A Palamas Reframed is a photographic series by London-based photographer Violetta Lorentzou, developed in response to the flood-damaged homes of Palamas following Storm Daniel in September 2023. Working with documentary material and photographic collage, Lorentzou explores domestic space and architecture as sites shaped by crisis, exposure, and collective experience.
When the floodwaters receded, fragments of everyday life, furniture, clothing, photographs, and personal objects, were displaced from private interiors into public streets. These exposed remnants became the foundation of the project. Photographed on site, they were later reassembled into carefully constructed composite images.
The series consists entirely of fabricated domestic architectures built from real, documented elements. Bedrooms, kitchens, living rooms, and courtyards from different households are reconstructed through a controlled, dollhouse-like spatial logic. Rooms are opened, stacked, and connected, collapsing distinctions between inside and outside, private and public. While the structures remain architecturally plausible, fractures, misalignments, and traces of water damage are deliberately preserved, resisting any illusion of seamless repair or completion.
Rather than presenting disaster as spectacle, Palamas Reframed reflects on the prolonged condition that follows catastrophe. The work considers how domestic space is reorganised, how care and social life adapt, and how perceptions of safety shift when architectural boundaries fail. Here, the home appears not as a sealed unit, but as a porous and collective structure shaped by vulnerability and interdependence.
Through photographic construction, Lorentzou questions how images of recovery are produced and normalised. Using the visual language of architecture and domestic space, the series makes visible the uneven realities of reconstruction while foregrounding continuity, shared experience, and the persistence of everyday life within altered environments.
Living Room, 2025 – Furniture and architectural fragments from multiple homes are assembled into a single interior marked by visible rupture. The living room, often associated with representation and social gathering, is presented as structurally unstable. The work examines how communal identity is reorganised after crisis. It positions the domestic interior as a site where political and environmental forces become materially visible.
Kitchen Space, 2025 – Kitchen cabinets, appliances, chairs, and water marked surfaces are compressed into a reconstructed interior. The kitchen is addressed as a space of labour, care, and daily production. By exposing its disruption, the work draws attention to the social systems embedded within domestic routine. It suggests that reconstruction is not only physical but collective, shaped by shared resilience and material negotiation.
Courtyard, 2025 – This work reconstructs a shared courtyard from flood affected homes in Palamas. Laundry, personal belongings, and damaged surfaces remain visible and unresolved. The courtyard is presented as a political space. When interiors were opened by the disaster, private life entered the public sphere. The image examines how crisis temporarily dissolves architectural boundaries and reveals the social interdependence embedded within domestic structures.

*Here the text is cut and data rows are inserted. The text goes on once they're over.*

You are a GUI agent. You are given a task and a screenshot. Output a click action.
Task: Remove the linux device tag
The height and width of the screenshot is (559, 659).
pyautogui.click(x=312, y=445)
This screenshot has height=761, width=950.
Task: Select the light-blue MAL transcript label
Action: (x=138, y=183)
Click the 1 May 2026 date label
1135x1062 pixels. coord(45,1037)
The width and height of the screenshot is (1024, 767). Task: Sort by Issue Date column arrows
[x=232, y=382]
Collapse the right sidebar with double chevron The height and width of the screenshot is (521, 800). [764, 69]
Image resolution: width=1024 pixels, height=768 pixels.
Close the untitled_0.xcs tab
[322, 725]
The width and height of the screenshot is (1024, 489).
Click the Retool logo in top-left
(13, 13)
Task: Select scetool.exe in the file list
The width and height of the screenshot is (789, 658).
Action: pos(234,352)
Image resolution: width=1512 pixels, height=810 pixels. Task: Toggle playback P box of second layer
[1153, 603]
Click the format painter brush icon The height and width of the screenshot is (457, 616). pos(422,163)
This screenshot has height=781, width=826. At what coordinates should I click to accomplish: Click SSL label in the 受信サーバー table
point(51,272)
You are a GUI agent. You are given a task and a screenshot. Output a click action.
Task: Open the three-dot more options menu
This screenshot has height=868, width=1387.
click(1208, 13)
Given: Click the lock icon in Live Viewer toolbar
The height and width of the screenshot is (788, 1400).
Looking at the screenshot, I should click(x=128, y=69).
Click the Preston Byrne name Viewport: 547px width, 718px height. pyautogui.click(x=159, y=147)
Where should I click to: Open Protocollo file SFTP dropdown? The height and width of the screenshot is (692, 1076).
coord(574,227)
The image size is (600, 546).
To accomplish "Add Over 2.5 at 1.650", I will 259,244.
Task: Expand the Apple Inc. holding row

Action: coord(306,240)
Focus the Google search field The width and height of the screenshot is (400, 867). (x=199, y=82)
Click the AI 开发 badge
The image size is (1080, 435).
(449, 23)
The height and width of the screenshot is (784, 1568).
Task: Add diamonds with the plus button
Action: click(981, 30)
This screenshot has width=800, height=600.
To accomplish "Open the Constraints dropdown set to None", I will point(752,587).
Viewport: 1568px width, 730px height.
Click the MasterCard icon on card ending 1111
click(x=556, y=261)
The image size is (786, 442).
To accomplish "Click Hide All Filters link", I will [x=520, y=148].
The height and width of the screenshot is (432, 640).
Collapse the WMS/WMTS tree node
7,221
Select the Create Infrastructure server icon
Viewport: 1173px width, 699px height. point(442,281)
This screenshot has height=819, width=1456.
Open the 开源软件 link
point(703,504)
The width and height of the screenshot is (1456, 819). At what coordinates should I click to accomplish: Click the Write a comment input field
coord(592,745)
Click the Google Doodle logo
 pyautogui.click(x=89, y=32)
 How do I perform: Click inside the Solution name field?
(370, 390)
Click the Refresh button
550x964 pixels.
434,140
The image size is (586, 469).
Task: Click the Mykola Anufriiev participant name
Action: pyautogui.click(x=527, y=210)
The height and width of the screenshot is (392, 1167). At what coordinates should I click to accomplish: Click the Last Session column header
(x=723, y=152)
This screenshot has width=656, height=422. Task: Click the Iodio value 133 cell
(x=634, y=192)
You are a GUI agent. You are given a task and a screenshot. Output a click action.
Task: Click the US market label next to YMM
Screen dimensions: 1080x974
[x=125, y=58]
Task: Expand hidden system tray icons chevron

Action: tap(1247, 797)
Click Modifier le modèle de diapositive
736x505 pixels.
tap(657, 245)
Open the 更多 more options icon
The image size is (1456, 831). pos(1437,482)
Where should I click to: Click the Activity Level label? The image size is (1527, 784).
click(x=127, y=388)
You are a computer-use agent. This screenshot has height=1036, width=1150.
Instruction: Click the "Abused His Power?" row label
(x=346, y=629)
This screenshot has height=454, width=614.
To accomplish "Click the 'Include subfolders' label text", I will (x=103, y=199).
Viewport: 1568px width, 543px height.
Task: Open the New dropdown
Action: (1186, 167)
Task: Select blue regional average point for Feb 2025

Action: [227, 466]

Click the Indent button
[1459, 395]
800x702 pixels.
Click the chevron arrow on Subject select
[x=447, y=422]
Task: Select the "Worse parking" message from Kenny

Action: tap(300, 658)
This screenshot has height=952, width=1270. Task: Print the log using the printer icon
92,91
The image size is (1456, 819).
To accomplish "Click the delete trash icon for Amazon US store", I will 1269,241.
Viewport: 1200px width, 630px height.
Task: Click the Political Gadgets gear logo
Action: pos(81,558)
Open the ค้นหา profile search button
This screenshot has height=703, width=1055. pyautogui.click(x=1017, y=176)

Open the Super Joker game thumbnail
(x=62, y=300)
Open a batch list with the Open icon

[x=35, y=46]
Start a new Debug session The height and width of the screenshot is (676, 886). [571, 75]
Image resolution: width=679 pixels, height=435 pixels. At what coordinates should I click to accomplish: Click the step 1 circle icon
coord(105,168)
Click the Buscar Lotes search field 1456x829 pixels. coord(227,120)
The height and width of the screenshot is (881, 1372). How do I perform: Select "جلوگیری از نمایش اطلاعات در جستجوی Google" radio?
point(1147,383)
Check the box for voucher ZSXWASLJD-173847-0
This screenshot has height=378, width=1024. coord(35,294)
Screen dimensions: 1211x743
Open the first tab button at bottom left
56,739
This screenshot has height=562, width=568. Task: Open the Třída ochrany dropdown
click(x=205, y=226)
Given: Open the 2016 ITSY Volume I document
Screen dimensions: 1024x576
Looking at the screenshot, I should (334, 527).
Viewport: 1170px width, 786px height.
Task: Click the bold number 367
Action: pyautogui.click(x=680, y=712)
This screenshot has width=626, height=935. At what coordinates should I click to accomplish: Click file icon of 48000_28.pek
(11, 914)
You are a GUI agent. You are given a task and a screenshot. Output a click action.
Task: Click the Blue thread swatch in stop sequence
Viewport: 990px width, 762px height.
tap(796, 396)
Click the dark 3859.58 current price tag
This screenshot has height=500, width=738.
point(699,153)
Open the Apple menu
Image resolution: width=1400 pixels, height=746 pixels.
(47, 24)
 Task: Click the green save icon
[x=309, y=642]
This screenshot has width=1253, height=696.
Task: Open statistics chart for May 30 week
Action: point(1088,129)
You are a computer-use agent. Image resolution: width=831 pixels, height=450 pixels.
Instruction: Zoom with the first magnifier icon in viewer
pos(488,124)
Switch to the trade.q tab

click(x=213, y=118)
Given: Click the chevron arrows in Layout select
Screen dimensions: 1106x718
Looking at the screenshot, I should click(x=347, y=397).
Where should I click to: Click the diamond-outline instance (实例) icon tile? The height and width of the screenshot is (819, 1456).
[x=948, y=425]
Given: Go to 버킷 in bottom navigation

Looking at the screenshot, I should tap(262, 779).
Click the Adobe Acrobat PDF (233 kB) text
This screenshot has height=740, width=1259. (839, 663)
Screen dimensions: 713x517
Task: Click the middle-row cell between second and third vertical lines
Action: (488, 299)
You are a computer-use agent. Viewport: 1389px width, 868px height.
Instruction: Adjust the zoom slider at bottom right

Green Wall, 2025 – Interior walls, family photographs, balconies, and vegetation are assembled into a single architectural surface. The work addresses the wall as a site of ideological and emotional construction. Decoration, belief, and memory coexist with structural damage. By layering these elements, the image examines how identity is shaped collectively through space and how domestic architecture carries social history.
Bedroom, 2025 – Several bedrooms are merged into one unstable structure. Beds and personal objects appear displaced and exposed. The bedroom is typically associated with privacy and individual identity. Here, that privacy is disrupted. The work questions the assumption that intimacy is separate from social conditions. It presents vulnerability as structurally linked to environmental and political realities.
Terrace, 2025 – Terraces, staircases, and exterior corridors are combined into a dense vertical formation. Clothing and household objects remain visible across levels. The terrace operates as a shared threshold between private dwelling and public life. The image highlights social layering within close architectural proximity. It reflects how community is formed not through abstraction, but through spatial adjacency and mutual exposure.